WHAT YOU NEED TO DO
Copy out every line from the records that includes "computer".

DATA
::::

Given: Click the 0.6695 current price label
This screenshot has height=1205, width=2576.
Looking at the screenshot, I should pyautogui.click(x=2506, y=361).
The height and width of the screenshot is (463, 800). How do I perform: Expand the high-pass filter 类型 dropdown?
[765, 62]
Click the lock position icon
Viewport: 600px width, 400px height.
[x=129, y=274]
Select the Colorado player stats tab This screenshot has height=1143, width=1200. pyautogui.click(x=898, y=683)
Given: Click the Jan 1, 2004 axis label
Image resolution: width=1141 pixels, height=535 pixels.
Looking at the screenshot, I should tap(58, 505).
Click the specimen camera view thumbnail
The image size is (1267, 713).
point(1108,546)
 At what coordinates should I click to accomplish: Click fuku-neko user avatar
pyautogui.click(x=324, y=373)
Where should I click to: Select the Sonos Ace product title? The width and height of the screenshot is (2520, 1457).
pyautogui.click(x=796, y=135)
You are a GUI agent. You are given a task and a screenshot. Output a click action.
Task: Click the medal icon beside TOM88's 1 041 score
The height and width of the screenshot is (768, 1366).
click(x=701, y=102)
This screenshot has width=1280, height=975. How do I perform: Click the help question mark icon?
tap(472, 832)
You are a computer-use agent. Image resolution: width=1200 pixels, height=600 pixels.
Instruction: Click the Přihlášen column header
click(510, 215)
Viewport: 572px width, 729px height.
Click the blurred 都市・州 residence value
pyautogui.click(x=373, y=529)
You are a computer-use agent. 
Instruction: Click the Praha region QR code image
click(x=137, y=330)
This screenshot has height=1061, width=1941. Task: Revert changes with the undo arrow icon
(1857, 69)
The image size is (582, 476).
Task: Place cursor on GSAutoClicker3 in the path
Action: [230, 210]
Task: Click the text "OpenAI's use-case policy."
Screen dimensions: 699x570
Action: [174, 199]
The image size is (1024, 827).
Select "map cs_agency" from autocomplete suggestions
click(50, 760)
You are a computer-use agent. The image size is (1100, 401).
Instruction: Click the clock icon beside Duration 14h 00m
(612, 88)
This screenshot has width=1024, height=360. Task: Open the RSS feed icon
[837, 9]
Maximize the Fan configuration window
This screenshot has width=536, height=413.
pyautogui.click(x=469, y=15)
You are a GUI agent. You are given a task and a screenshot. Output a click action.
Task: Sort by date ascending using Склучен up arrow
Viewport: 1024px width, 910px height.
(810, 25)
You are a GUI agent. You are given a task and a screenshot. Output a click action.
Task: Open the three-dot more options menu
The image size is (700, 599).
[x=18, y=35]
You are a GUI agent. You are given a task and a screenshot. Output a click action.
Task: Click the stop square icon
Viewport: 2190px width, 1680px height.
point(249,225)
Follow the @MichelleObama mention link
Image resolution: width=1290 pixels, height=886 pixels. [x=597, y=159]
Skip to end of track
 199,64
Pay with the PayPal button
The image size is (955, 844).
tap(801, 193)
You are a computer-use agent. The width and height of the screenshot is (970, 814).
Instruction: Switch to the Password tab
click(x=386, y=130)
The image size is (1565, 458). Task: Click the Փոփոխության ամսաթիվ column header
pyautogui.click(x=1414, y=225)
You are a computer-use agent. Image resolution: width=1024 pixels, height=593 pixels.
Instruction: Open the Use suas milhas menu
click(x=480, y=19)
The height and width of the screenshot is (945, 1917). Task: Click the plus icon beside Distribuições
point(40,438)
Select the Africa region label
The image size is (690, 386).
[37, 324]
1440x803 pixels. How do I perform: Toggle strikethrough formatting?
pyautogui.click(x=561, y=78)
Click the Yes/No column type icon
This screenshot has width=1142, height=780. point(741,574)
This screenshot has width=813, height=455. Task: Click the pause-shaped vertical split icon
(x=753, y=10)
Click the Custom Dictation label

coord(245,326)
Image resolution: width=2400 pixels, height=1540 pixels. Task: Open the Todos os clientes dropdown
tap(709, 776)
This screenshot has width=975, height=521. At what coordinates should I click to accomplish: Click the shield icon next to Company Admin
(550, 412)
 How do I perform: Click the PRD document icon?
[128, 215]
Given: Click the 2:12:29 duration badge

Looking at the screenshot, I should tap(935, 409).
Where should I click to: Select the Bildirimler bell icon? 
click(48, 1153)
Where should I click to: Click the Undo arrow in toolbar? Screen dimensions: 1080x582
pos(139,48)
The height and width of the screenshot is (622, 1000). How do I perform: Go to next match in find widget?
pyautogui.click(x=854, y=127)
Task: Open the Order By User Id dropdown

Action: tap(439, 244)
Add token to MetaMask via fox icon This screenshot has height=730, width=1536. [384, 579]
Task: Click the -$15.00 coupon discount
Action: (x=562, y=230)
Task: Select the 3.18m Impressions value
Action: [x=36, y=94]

::::

YOUR SOLUTION
You are a computer-use agent. Image resolution: width=1200 pixels, height=600 pixels.
You are a computer-use agent. 
You are a computer-use agent. The image size is (1100, 401).
You are a computer-use agent. The width and height of the screenshot is (970, 814).
You are a computer-use agent. Image resolution: width=1024 pixels, height=593 pixels.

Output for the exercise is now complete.